As area non-profit organizations plan for the next fiscal budgeting year, many are discussing where they have been in the past year, and where they are wanting to be within the next. Carroll Area Child Care Center and Preschool is a non-profit that seeks financial funding through the county and Director, Nikki Heuton, said they have had to create a waiting list for families seeking child care.

The 10 families from outside the county are living in rural areas near the borders. Heuton said they received the Warren H. Timmerman Grant for $9,500 last year, which replaced the kitchen refrigerator and freezers to commercial size to offer them the opportunity to save on food costs with bulk buying. Their biggest expense is staffing, and they currently have 45 team members, which is a comfortable level according to Heuton. All staff are federally and criminally background checked, trained in first aid, CPR, mandatory reporting, universal precautions and six other additional child development training hours that interest them. But it is a struggle, Heuton said, to keep good employees in place.

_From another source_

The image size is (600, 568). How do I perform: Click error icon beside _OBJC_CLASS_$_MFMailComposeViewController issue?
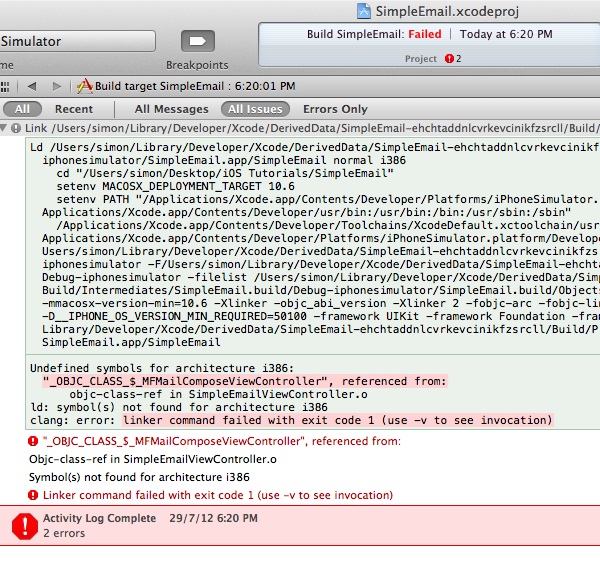34,441
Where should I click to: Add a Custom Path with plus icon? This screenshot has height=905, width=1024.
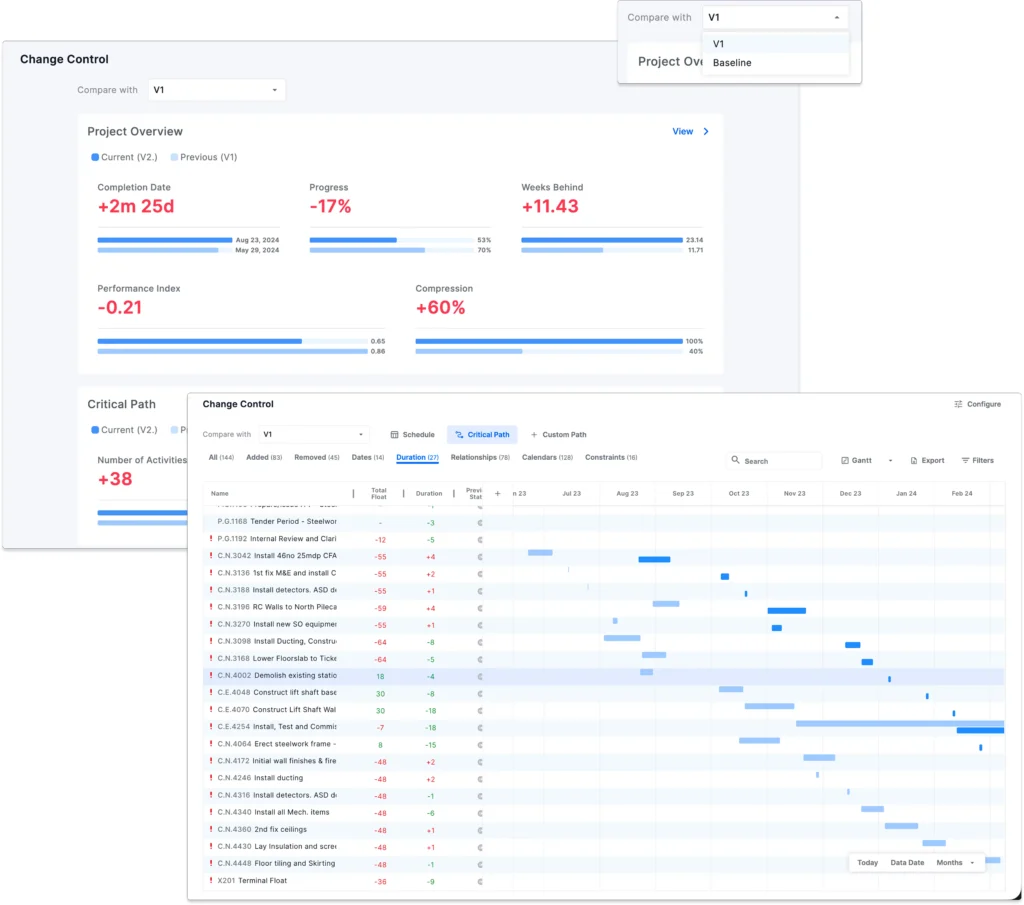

The board is trying to come up with ways to afford to keep these employees.

Heuton said at the November board meeting, an allotment was approved to try to bring up wages of current employees. Tuition rates were raised in January, and that money too will be used mainly toward wages, with 90 percent of the salaries paid from tuition. Heuton said the board, however, is not going to be asking for an increase in funding from Carroll County, and will seek $11,000 again for fiscal year 2018.